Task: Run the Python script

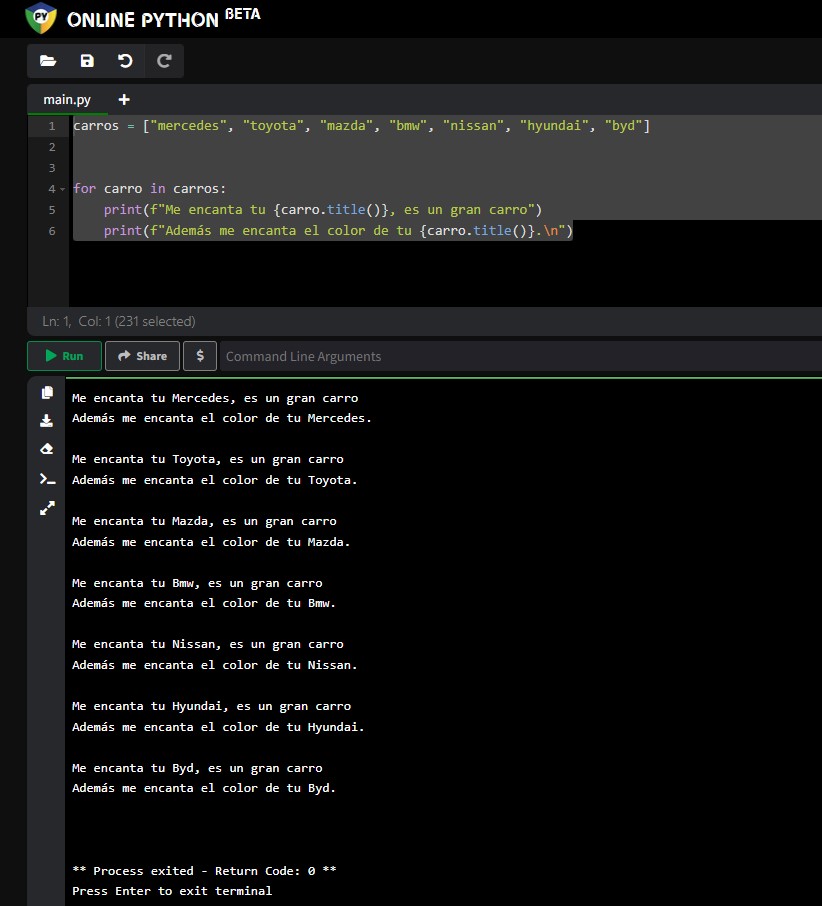Action: click(x=64, y=356)
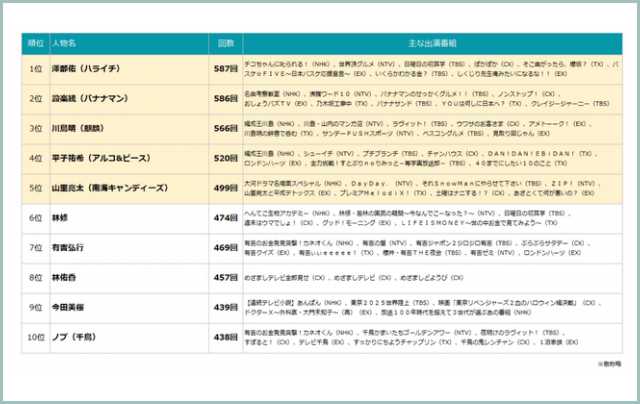640x404 pixels.
Task: Select the 457回 count cell
Action: click(225, 277)
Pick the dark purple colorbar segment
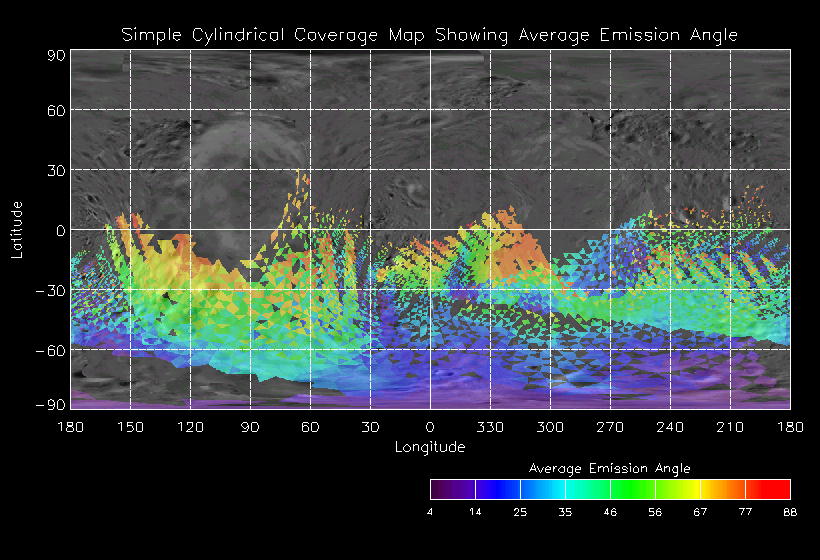820x560 pixels. [452, 489]
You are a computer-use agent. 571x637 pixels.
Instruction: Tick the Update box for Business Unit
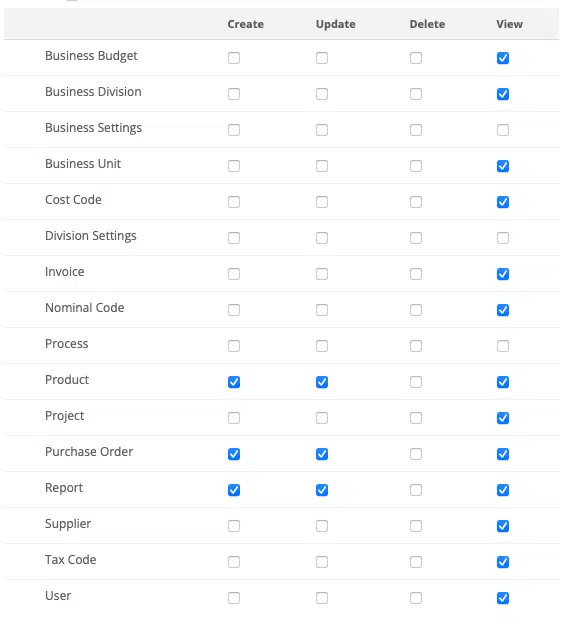pos(322,166)
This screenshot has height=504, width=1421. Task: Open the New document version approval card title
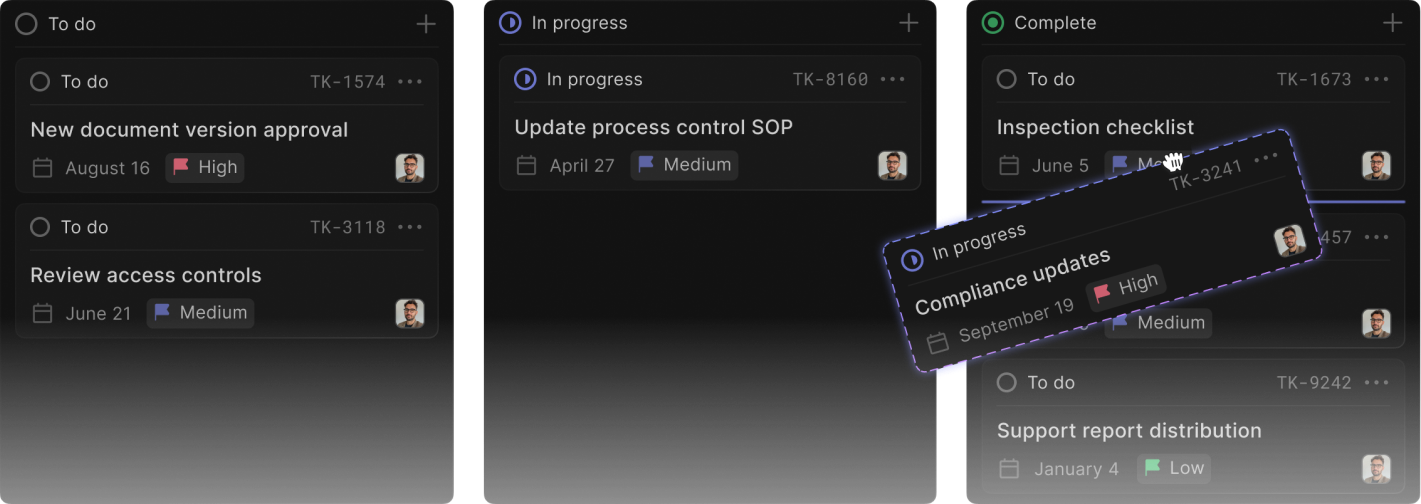(x=189, y=130)
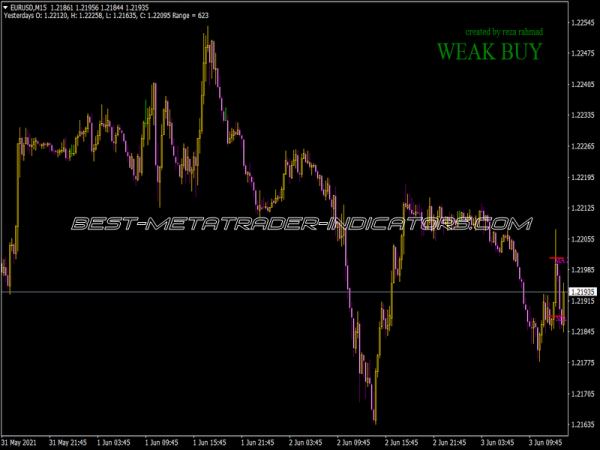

EXERCISE DIRECTIONS
Would you please copy the listing exactly, omitting every picture?

THE COMPLETED TASK
Task: Run the Python script

Action: click(x=64, y=356)
640x404 pixels.
Task: Select the 457回 count cell
Action: click(225, 277)
Pick the dark purple colorbar segment
820x560 pixels. [452, 489]
You are a computer-use agent. 571x637 pixels.
Instruction: Tick the Update box for Business Unit
pos(322,166)
This screenshot has height=504, width=1421. Task: Open the New document version approval card title
(x=189, y=130)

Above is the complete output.